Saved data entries
========

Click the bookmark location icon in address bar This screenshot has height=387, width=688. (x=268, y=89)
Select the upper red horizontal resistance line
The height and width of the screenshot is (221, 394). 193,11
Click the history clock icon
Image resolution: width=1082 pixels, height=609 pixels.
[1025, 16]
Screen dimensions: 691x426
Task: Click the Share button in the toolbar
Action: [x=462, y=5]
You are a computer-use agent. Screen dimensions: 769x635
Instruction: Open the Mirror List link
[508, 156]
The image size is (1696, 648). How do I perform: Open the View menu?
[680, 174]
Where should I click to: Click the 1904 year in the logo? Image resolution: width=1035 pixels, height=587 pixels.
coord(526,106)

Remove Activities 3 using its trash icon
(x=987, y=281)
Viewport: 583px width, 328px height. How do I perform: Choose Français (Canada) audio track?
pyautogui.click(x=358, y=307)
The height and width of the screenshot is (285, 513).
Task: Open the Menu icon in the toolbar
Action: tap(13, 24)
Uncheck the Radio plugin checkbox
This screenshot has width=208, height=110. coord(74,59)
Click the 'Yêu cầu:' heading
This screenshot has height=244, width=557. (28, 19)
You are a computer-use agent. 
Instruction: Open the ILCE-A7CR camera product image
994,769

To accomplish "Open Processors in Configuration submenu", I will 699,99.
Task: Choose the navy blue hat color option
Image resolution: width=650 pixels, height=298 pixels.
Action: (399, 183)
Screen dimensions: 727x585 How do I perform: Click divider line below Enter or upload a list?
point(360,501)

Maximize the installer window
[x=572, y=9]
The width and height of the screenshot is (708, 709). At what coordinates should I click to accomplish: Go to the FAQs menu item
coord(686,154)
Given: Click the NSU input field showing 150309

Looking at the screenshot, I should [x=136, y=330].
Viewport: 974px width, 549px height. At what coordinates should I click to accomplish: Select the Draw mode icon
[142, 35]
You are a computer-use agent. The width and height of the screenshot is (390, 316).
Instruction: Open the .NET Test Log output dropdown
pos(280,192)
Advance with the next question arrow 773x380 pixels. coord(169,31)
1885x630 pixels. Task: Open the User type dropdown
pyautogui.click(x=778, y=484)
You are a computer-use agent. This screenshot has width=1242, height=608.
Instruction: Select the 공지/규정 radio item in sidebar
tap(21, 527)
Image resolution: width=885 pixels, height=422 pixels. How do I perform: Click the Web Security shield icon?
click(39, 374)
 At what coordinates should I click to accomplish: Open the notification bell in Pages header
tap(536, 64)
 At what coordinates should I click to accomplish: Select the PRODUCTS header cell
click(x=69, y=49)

========

## [What needs to be done]
Go through the entries above and pull out each line with "agent" in it.

## [Answer space]
You are a computer-use agent. Screen dimensions: 769x635
You are a computer-use agent. 
You are a computer-use agent. The width and height of the screenshot is (390, 316).
You are a computer-use agent. This screenshot has width=1242, height=608.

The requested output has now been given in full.